In the weather example, this would mean that regardless of whether you start on a sunny day or a rainy day, after running the model long enough, you’d arrive at the same long-run percentages for sunny and rainy days.

Discrete Time vs. Continuous Time

Most introductory examples use discrete-time Markov chains, where transitions happen at regular intervals: step 1, step 2, step 3, and so on. The weather model above checks the state once per day.

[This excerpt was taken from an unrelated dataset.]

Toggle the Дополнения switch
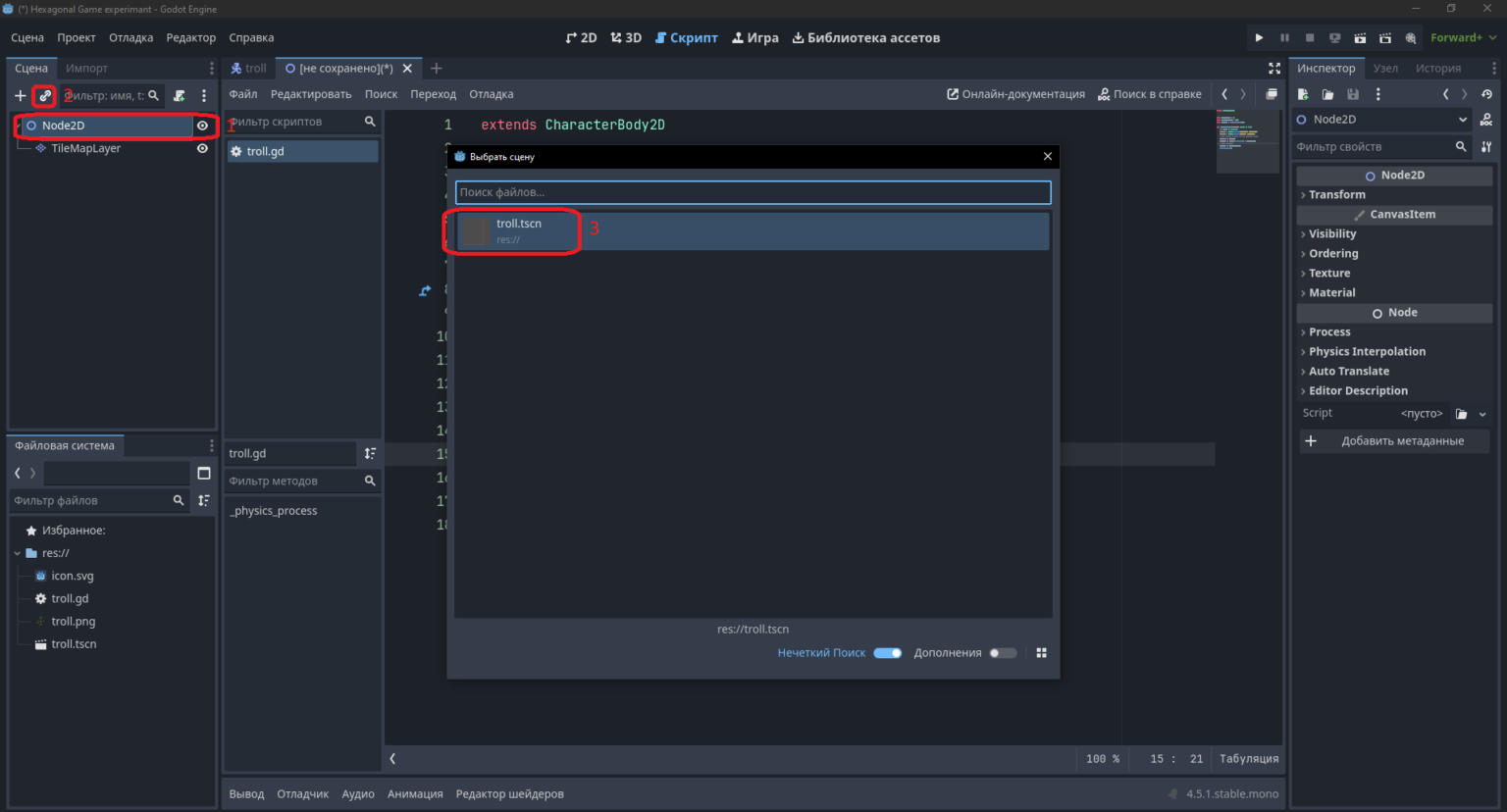 [1003, 653]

Continuous-time Markov chains, by contrast, allow transitions at any moment. Instead of fixed intervals, the time spent in each state follows an exponential distribution, characterized by a rate parameter. The system might stay in one state for 3.7 seconds, then jump to another for 0.2 seconds, then stay there for 12.1 seconds. The key Markov property still holds: how long the system has already been in a state doesn’t affect when it will leave. Continuous-time chains are common in modeling things like the arrival of customers at a service counter, radioactive decay, or the firing patterns of neurons.

Real-World Applications

Text Prediction and Language

When your phone suggests the next word as you type, a version of Markov chain logic is at work. A basic model looks at the last one or two words you typed and predicts the most likely next word based on patterns in a large body of text. A “first-order” model uses only the single previous word. A “second-order” model uses the previous two words, giving more context and better predictions. Markov chains are also used in speech recognition, handwriting recognition, data compression, and spam filtering, all cases where predicting the next element in a sequence from recent context is valuable.

Monte Carlo Sampling

One of the most influential applications is Markov Chain Monte Carlo, or MCMC. This is a technique for exploring complex probability distributions that are too difficult to calculate directly. The idea is to construct a Markov chain whose steady-state distribution matches the distribution you’re trying to study. Then you run the chain for a long time, collect the states it visits, and use those samples as a representative picture of the target distribution. MCMC is especially important in Bayesian statistics, where researchers need to estimate probability distributions over model parameters. It allows scientists to characterize distributions without needing to solve every equation analytically, making it practical to fit complex models to real data.

Finance and Economics

Credit rating agencies model the probability that a company’s credit rating will change from one grade to another over the next year. These transition matrices help estimate default risk. Stock market models sometimes treat market conditions (bull, bear, neutral) as states in a Markov chain, using historical data to estimate the likelihood of shifting between regimes.

Biology and Genetics

Hidden Markov models, an extension where the states aren’t directly observed, are widely used in genomics to identify gene sequences. The chain transitions between hidden states (like “inside a gene” and “outside a gene”) while producing observable outputs (the nucleotide letters A, T, C, G). Algorithms then work backward from the observed sequence to infer the most likely hidden states.

Limitations Worth Knowing

The memoryless property is both the greatest strength and the biggest limitation of Markov chains. Many real systems do depend on their history. A patient’s health outcome often depends not just on their current condition but on how long they’ve been sick, what treatments they’ve already tried, and their baseline before getting ill. In these cases, a simple first-order Markov chain is too crude. Higher-order chains (which look back two, three, or more steps) can capture more history, but they get exponentially more complex. At some point, other modeling tools become a better fit.

Despite this, the simplicity of the Markov assumption is exactly what makes it so widely used. For a huge range of problems, “only now matters” turns out to be a close enough approximation to produce useful, actionable results.